O ex-presidente dos Estados Unidos, Donald Trump, elevou o tom contra o Hamas, emitindo um ultimato em meio a tensões sobre o cessar-fogo na Faixa de Gaza. Em uma postagem na plataforma Truth Social, Trump declarou que, caso o grupo continue a vitimar civis na região, uma intervenção militar direta dos EUA se tornaria inevitável.
“Se o Hamas continuar a matar pessoas em Gaza, o que não era o acordo, não teremos escolha a não ser entrar e matá-los”, escreveu Trump, sinalizando uma possível escalada no envolvimento americano no conflito israelo-palestino. A declaração ocorre em um momento delicado, com negociações em andamento para consolidar um cessar-fogo duradouro.
O cessar-fogo atual, mediado por Estados Unidos, Catar, Egito e Turquia, busca a troca de reféns israelenses por prisioneiros palestinos como primeira fase de um acordo mais amplo. A segunda fase, ainda em discussão, permanece sob sigilo, conforme indicado por Trump, que tem se posicionado como um mediador ativo no processo.
Desde que assumiu o papel de mediador, Trump tem intensificado as advertências ao Hamas. Anteriormente, o ex-presidente exigiu o desarmamento do grupo, sob a ameaça de uma ação coercitiva por parte de Washington. Suas declarações refletem uma postura de linha dura em relação ao Hamas e um esforço para influenciar o curso das negociações.

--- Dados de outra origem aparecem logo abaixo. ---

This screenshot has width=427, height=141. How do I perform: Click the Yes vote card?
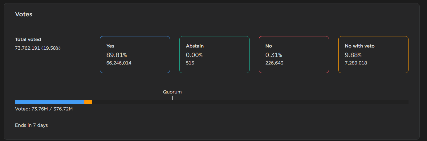[x=135, y=55]
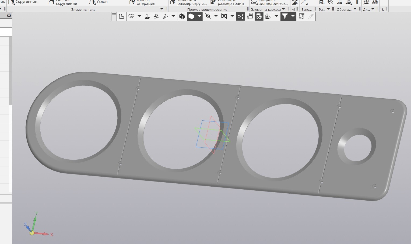Open the Элементы каркаса group dropdown
This screenshot has width=411, height=244.
pos(283,9)
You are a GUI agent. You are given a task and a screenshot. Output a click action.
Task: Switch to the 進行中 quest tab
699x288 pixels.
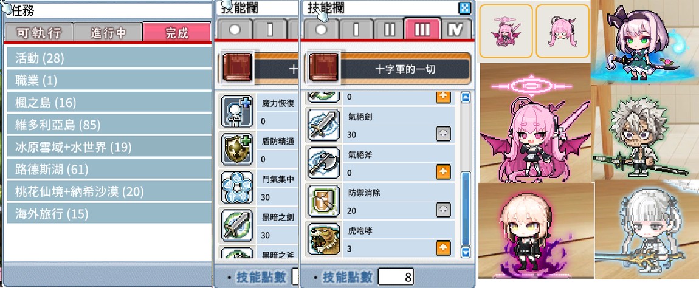108,33
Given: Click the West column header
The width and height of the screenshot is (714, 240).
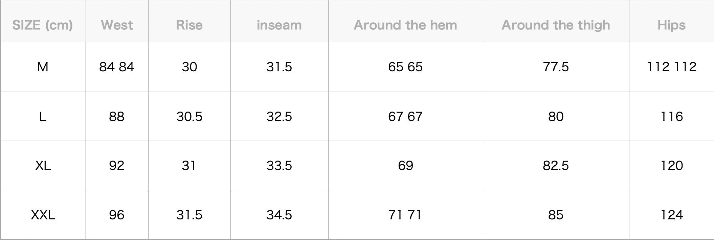Looking at the screenshot, I should pos(117,25).
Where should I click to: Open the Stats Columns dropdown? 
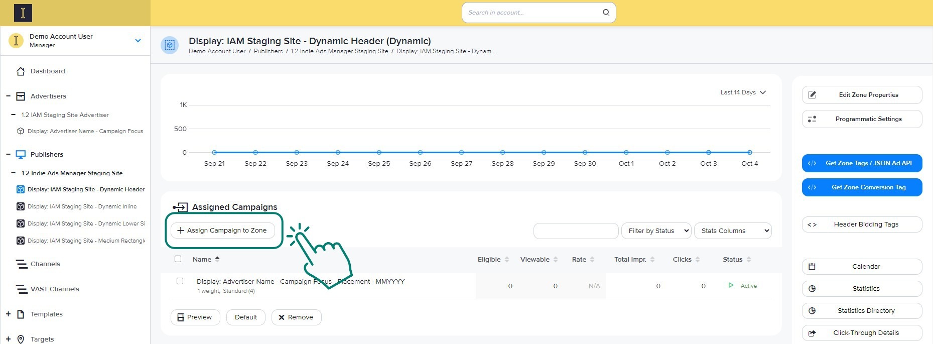732,231
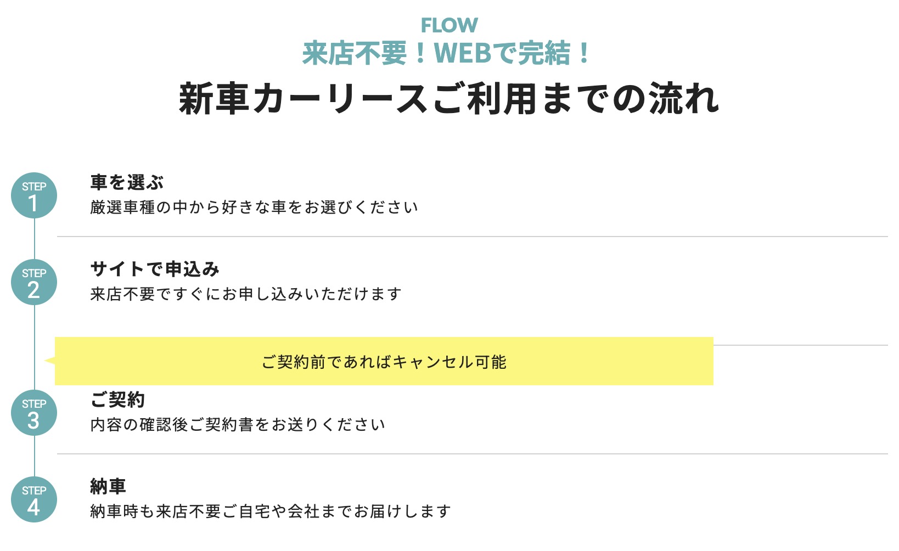Click the divider line below step 3
The image size is (899, 551).
pos(472,454)
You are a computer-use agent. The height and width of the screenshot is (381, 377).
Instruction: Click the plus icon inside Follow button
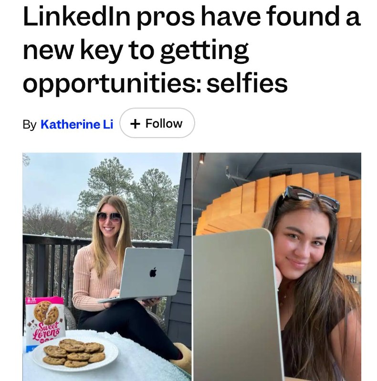[x=135, y=124]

Israel e o Hamas têm trocado acusações sobre o cumprimento do cessar-fogo. Enquanto Israel alega que o Hamas não entregou os restos mortais de reféns, o grupo acusa Israel de manter ataques letais na Faixa de Gaza. Em paralelo, o plano de paz proposto por Trump, que inclui o desarmamento do Hamas e a retirada do grupo do controle de Gaza, adiciona mais uma camada de complexidade ao cenário.